I don't know how I missed it.
Knossos was sacked between 1380 - 1350. It almost certainly had a Mycenaean presence afterwards but it was not a Mycenae capital; basically, the palace was abandoned from that date on.
That's the problem with historical research. Most of the stuff you will read is concerned with patterns and similarities, changes and processes. They don't really care if a particular example or discussion is happening on a specific date or range of dates. This is why almost all generalist work that discusses Knossos focuses on the Minoan and then touches upon the Mycenaean. Or even if the focus is on the Mycenaea, will randomly drop stuff about the Minoans into the mix.
And, yeah. I'm getting into a depth where there sort of aren't books. The few books written for a generalist audience aren't specific or detailed enough. That specificity and detail is in papers, and papers are written by specialists for specialists. There are very few books on "A Primer on Linear B" because either you just want a gloss on it or you are an academic who is going to be studying original inscriptions. So a doc search tends to pull up, instead, "A new interpretation of the meaning of pa-a-mo-ta in the inscriptions of Scribe 143."
I should have seen the signs. Knossos never got the cyclopean walls that almost define LHIIIB on the mainland. It retained much more of the Minoan flavor than other edifices of Mycenaean culture. And there's otherwise an odd paucity of detailed descriptions of Crete in LHIIIB.
Thing is, the two big collections of Linear B tablets are at Pylos and Knossos. Everything I read inferred the Pylos tablets came from just before the mainland destructions around 1190. And the Knossos tablets were always described in contemporary terms, with words and symbols being cross-referenced between them.
And the Homeric sources omit any mention of this destruction (they also skirt over the whole Minoan issue, too). Odysseus proudly proclaims himself grandson of King Minos himself and no-one blinks an eye. The Catalog of Ships lists several Cretan sites.
And the various and sundry maps I've been studying that document waves of invaders to and fro across the Aegean have the same little icons of cities on fire in Crete as they do for the mainland, and with contemporary dates.
So, what next?
First is to confirm. I'm not sure how; the problem I identified above is still there. There's not a good way to refine search terms to separate the final destruction of Knossos from the destructions at the end of the Minoan period. And check the firmness of the dating; it might just be possible to slide the destruction close enough to the point where things go generally to hell (although at the moment, it doesn't look so).

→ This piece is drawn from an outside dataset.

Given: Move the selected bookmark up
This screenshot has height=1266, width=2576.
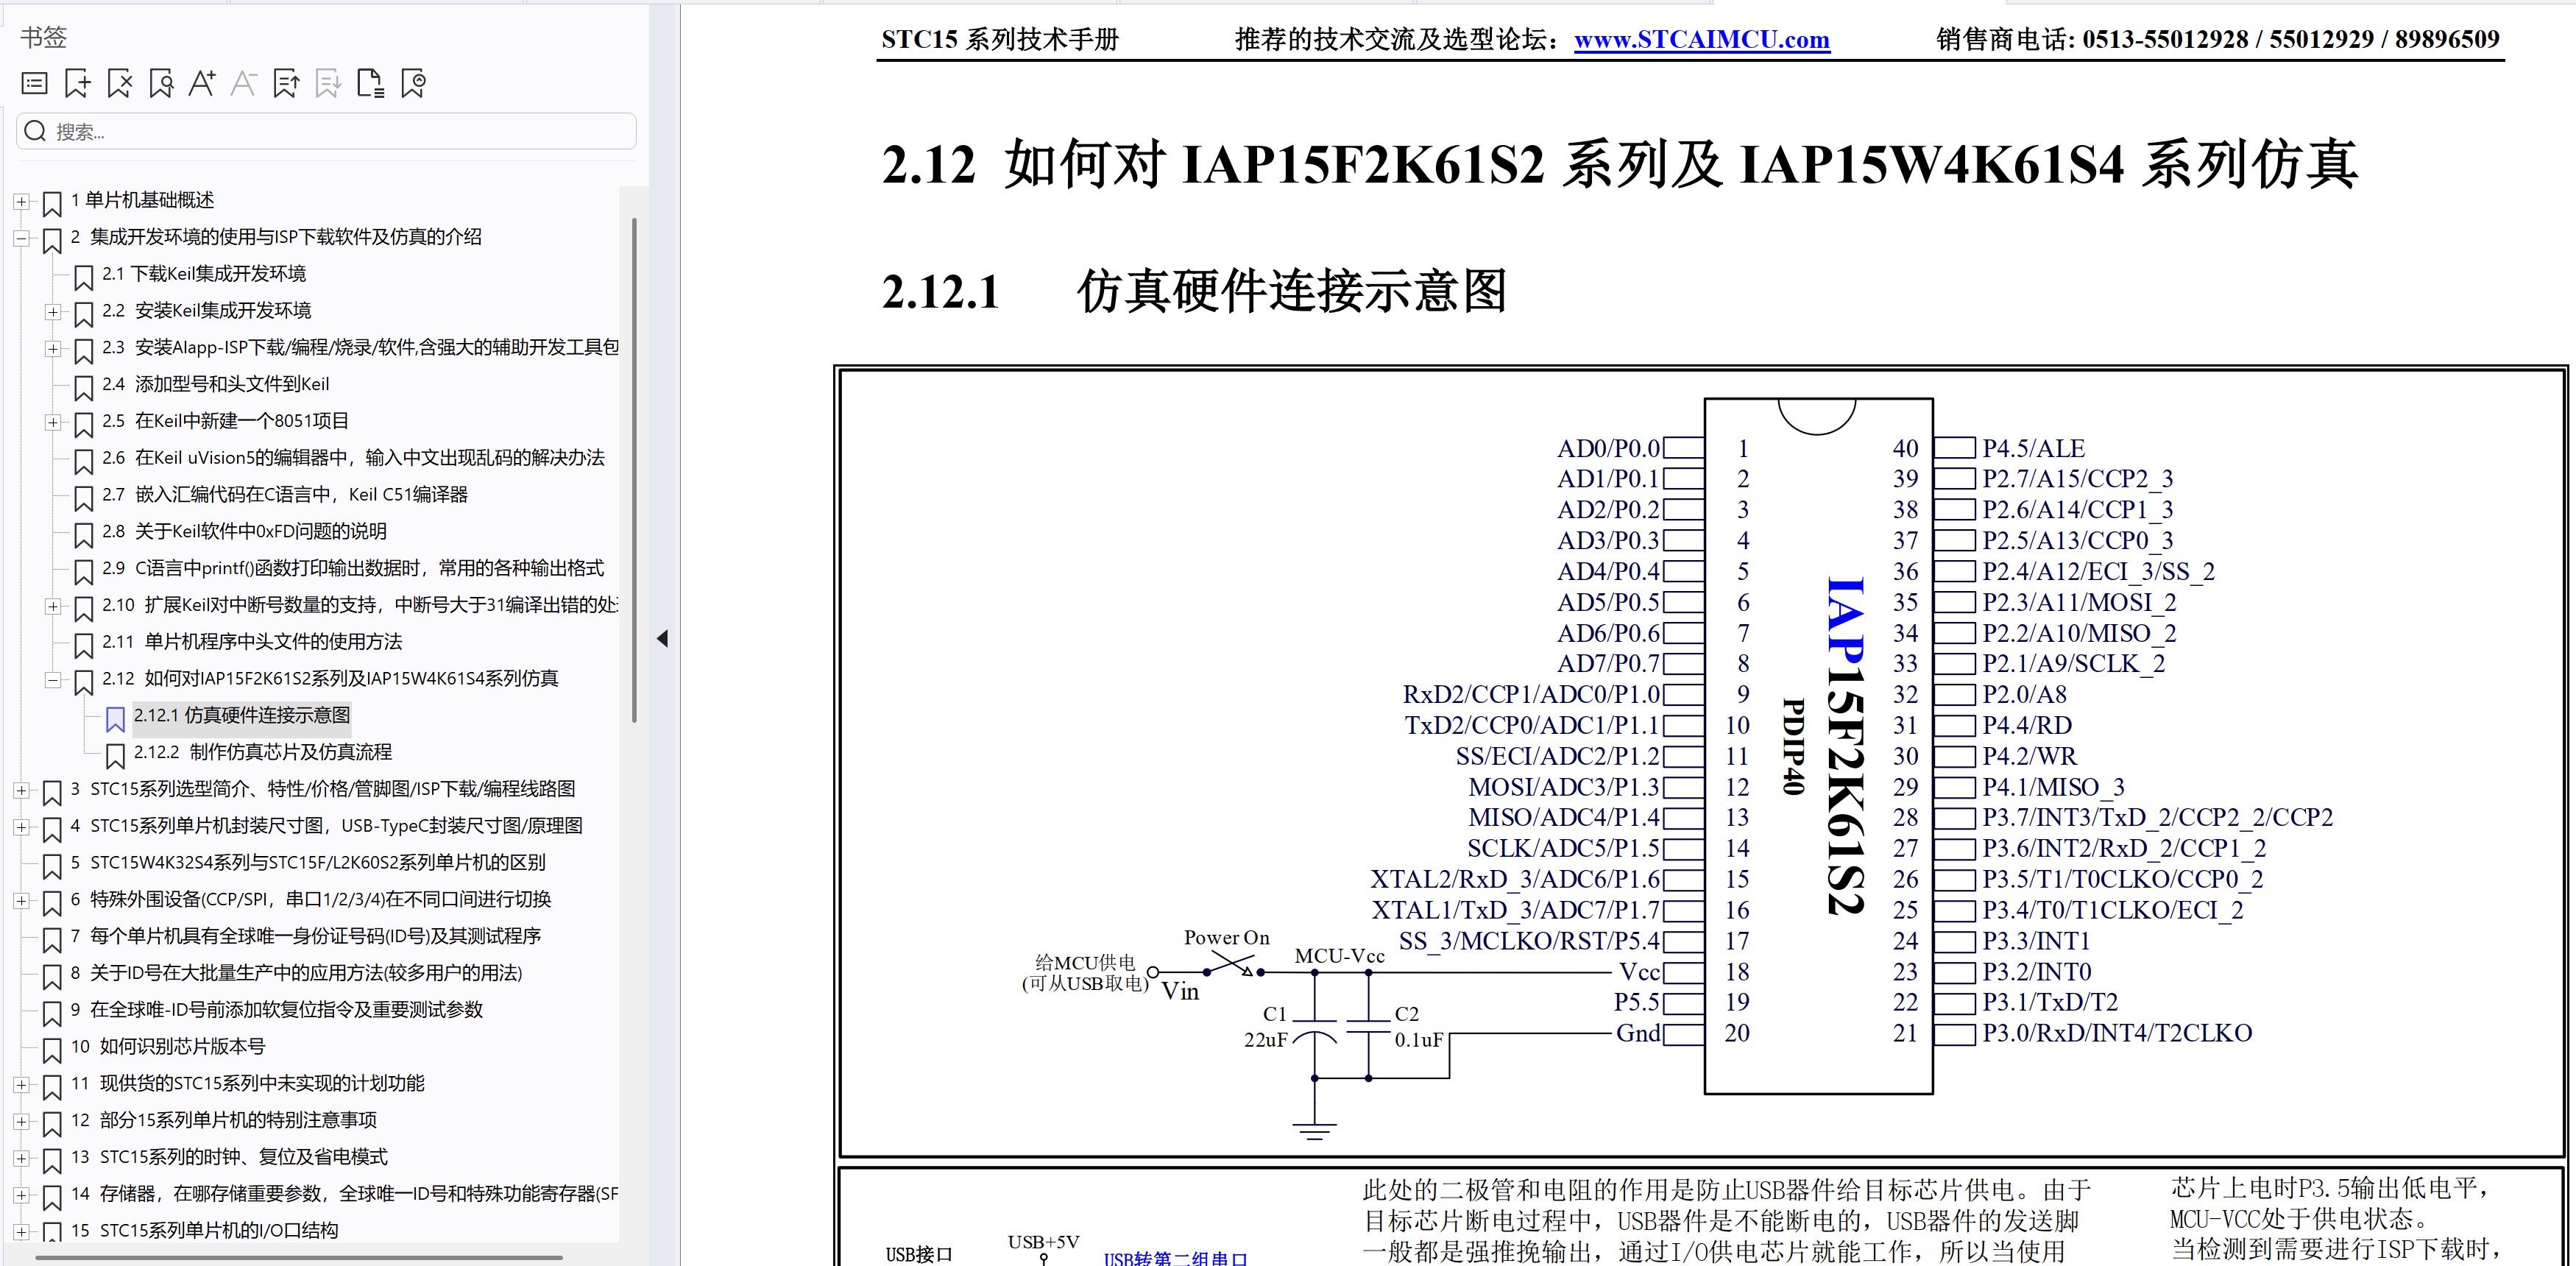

Next, and even harder, is to try to detail. Who was still there, what were they doing? What did it look like, and more importantly, can this still work as my setting?
Or move to another capital. Because I'm pretty rooted to the whole Palatial Workshop at this point. Except I also love the idea of Crete, not just the Minoan heritage, but the whole package. Still, an island outpost town that isn't a Mycenaean capital has some potential.
Okay, I feel a little less stupid; it is a question that's been bugging archaeologists since the 1970s. Enough for them to question Sir Arthur Evans' dating, even. The similarities between tablets inscribed 200 years apart is suspicious. The lack of any mention in Homer or similar texts is suspicious. But on the other hand...the problems seems to have been resolved to most people's satisfaction within the same era.